I had this whole post ready for you about the Writer’s Wall inspired by a fairly brutal editing session I had last week. No, not Writer’s Block; this is something totally different. Writer’s Block you suffer from. Writer’s Wall you crash into.

We’ll come back to it next time, once the bruises fade a little.

It’s a happy week and I’m in the mood to focus on something positive and Writer’s Wall, dear friends, is not something positive. Therefore, I'm calling an audible.

So this week I came across Pixar storyboard artist Emma Coats' Twitter feed. On it, she has listed out, one post at a time, Pixar’s 22 Rules of Storytelling, as you might have guessed from my title. Probably not Official in the sense that these rule are laid out in some company policy manual somewhere, but there is wonderfully sound advice here that is definitely applicable to us hopeful scribes.
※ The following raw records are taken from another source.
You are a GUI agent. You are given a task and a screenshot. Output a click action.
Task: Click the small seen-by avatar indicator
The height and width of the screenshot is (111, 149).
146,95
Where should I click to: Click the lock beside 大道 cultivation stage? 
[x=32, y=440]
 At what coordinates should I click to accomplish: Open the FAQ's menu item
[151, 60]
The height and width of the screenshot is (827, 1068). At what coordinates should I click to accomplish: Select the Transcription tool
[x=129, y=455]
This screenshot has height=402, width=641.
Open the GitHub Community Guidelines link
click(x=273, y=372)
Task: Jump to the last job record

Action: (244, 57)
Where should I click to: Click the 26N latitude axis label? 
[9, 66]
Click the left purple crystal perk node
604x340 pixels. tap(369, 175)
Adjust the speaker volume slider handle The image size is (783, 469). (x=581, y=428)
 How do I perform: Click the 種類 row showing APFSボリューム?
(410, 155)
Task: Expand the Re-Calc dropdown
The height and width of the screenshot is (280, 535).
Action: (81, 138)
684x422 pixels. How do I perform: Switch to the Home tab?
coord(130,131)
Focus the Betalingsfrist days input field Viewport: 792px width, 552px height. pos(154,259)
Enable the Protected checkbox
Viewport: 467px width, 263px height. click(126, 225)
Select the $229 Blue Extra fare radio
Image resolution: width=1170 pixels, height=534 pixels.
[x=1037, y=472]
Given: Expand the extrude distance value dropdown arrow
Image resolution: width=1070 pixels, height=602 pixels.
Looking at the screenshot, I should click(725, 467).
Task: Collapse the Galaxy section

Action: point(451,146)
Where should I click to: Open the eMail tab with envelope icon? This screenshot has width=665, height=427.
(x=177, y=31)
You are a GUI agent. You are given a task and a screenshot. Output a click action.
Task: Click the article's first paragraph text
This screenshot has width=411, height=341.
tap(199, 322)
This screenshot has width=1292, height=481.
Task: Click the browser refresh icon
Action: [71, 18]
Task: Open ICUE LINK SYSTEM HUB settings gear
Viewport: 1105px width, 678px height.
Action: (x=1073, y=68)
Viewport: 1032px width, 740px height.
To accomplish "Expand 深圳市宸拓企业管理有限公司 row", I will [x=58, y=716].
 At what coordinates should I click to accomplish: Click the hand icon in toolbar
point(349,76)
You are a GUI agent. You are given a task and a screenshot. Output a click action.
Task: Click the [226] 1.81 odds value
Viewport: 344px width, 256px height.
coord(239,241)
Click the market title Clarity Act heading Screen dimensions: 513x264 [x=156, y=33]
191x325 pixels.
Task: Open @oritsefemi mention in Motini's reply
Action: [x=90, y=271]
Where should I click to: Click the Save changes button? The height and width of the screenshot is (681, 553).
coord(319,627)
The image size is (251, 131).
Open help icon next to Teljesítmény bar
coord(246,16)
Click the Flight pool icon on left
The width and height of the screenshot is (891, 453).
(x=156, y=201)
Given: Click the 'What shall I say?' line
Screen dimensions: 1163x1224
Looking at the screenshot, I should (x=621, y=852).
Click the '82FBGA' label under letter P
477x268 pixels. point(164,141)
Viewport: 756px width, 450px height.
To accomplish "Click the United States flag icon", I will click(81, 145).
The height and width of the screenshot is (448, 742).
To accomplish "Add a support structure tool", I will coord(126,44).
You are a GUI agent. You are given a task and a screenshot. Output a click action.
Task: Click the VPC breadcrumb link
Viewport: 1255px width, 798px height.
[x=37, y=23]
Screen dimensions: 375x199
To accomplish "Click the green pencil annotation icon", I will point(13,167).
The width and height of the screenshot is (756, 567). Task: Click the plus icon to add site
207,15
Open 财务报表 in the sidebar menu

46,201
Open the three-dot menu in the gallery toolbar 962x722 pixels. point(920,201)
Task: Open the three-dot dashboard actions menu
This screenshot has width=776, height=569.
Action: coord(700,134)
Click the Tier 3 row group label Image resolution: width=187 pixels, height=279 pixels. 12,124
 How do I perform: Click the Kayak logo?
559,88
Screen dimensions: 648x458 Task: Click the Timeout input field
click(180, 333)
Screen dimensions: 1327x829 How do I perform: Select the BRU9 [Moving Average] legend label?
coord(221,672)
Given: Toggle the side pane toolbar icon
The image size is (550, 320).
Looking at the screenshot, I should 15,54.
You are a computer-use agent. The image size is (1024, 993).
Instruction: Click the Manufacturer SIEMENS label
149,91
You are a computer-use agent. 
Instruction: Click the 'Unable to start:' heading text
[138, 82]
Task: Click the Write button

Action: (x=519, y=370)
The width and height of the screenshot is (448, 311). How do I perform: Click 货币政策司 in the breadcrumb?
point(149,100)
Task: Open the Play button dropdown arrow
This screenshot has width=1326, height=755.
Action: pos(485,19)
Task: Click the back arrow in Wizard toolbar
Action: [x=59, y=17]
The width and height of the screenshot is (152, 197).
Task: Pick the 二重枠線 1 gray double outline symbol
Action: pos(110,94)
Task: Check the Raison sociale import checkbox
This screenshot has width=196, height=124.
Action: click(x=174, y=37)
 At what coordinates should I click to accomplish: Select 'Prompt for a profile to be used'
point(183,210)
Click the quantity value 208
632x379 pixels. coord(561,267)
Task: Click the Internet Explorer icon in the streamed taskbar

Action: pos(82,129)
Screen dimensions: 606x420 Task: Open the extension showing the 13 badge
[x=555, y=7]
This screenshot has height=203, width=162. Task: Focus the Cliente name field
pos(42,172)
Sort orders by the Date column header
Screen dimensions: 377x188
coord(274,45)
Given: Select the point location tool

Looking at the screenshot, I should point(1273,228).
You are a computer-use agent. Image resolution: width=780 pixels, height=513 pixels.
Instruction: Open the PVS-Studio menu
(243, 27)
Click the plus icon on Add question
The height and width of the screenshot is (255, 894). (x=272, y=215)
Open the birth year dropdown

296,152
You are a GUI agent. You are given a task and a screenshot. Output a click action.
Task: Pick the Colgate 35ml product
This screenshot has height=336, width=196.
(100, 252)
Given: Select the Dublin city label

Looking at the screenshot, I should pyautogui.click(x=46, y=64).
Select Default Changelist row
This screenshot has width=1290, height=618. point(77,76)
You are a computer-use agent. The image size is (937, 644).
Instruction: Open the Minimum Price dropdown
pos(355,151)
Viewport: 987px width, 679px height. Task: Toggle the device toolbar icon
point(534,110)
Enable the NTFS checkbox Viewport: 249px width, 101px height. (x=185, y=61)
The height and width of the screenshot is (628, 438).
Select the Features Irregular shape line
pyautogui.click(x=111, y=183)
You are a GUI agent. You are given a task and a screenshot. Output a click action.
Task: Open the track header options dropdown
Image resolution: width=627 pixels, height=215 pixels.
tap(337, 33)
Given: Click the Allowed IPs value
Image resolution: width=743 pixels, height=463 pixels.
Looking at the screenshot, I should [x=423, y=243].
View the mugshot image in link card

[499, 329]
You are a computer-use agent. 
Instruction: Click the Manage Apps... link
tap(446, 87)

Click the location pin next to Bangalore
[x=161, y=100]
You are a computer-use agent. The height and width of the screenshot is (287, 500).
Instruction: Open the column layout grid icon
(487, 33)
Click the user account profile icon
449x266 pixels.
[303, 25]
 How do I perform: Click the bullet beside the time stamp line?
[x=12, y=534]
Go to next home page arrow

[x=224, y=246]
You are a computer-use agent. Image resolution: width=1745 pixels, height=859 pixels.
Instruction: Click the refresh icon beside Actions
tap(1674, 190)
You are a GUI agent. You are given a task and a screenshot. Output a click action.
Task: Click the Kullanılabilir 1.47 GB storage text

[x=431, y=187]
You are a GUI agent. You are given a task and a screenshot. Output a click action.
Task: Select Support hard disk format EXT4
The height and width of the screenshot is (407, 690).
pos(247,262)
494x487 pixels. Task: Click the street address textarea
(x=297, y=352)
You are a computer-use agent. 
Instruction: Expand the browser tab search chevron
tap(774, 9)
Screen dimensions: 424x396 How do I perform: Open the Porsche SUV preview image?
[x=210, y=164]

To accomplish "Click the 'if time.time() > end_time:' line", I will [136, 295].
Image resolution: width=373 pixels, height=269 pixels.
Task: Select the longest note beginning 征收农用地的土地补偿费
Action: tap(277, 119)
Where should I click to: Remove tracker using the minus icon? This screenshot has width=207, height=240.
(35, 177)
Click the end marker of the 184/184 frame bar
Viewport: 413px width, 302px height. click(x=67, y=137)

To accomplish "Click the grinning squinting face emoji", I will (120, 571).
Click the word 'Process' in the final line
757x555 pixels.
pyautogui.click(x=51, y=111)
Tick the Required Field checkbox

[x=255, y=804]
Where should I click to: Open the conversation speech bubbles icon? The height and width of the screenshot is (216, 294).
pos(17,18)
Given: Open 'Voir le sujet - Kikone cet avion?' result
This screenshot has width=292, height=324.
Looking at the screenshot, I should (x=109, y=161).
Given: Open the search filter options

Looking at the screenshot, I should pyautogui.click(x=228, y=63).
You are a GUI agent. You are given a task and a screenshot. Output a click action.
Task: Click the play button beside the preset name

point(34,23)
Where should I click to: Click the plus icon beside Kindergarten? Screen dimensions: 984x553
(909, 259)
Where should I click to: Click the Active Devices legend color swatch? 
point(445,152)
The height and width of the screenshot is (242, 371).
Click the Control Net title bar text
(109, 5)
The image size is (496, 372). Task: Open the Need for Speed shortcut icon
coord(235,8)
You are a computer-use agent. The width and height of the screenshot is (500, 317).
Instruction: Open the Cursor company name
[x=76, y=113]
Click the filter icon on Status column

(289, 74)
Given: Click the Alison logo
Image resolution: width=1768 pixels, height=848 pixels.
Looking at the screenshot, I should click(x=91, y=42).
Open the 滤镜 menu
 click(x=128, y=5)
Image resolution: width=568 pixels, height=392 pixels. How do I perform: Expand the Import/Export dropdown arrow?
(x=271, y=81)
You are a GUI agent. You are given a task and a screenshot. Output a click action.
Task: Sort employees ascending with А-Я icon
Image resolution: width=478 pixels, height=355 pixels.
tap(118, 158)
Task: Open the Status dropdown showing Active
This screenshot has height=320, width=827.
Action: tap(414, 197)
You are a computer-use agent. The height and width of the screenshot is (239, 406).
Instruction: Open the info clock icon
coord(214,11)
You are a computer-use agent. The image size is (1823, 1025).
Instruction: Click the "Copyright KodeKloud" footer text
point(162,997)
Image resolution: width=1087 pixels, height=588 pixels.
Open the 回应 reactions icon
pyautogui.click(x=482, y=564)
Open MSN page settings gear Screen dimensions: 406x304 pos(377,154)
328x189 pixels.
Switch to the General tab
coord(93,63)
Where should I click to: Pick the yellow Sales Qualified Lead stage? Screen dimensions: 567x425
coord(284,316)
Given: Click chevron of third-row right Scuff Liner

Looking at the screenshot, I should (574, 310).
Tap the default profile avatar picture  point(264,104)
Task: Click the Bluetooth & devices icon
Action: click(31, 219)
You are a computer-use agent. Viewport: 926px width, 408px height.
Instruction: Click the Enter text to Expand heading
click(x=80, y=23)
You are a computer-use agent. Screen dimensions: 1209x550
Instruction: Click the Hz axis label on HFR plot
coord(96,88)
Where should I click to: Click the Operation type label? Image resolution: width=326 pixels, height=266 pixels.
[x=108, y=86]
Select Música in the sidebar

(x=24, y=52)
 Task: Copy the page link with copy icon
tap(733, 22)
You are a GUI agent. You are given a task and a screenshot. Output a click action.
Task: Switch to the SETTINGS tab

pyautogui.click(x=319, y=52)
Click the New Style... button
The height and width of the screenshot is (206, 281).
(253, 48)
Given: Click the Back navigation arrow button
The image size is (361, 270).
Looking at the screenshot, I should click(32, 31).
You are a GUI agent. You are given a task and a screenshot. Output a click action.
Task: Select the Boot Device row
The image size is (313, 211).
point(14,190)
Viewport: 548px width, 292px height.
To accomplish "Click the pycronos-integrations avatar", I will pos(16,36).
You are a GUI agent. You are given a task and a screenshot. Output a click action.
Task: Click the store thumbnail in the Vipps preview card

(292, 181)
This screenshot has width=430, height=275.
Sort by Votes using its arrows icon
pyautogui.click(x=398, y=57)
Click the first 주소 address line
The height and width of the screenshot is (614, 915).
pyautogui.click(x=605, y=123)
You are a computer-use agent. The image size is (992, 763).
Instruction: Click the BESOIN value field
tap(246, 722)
If there is anything Pixar gets right, it's a great story.

Here Emma is in all her 140 character glory:

#1: You admire a character for trying more than for their successes.

#2: You gotta keep in mind what's interesting to you as an audience, not what's fun to do as a writer. They can be v. different.

#3: Trying for theme is important, but you won't see what the story is actually about til you're at the end of it. Now rewrite.

#4: Once upon a time there was ___. Every day, ___. One day ___. Because of that, ___. Because of that, ___. Until finally ___.

#5: Simplify. Focus. Combine characters. Hop over detours. You'll feel like you're losing valuable stuff but it sets you free.

#6: What is your character good at, comfortable with? Throw the polar opposite at them. Challenge them. How do they deal?

#7: Come up with your ending before you figure out your middle. Seriously. Endings are hard, get yours working up front.

#8: Finish your story, let go even if it's not perfect. In an ideal world you have both, but move on. Do better next time.

#9: When you're stuck, make a list of what WOULDN'T happen next. Lots of times the material to get you unstuck will show up.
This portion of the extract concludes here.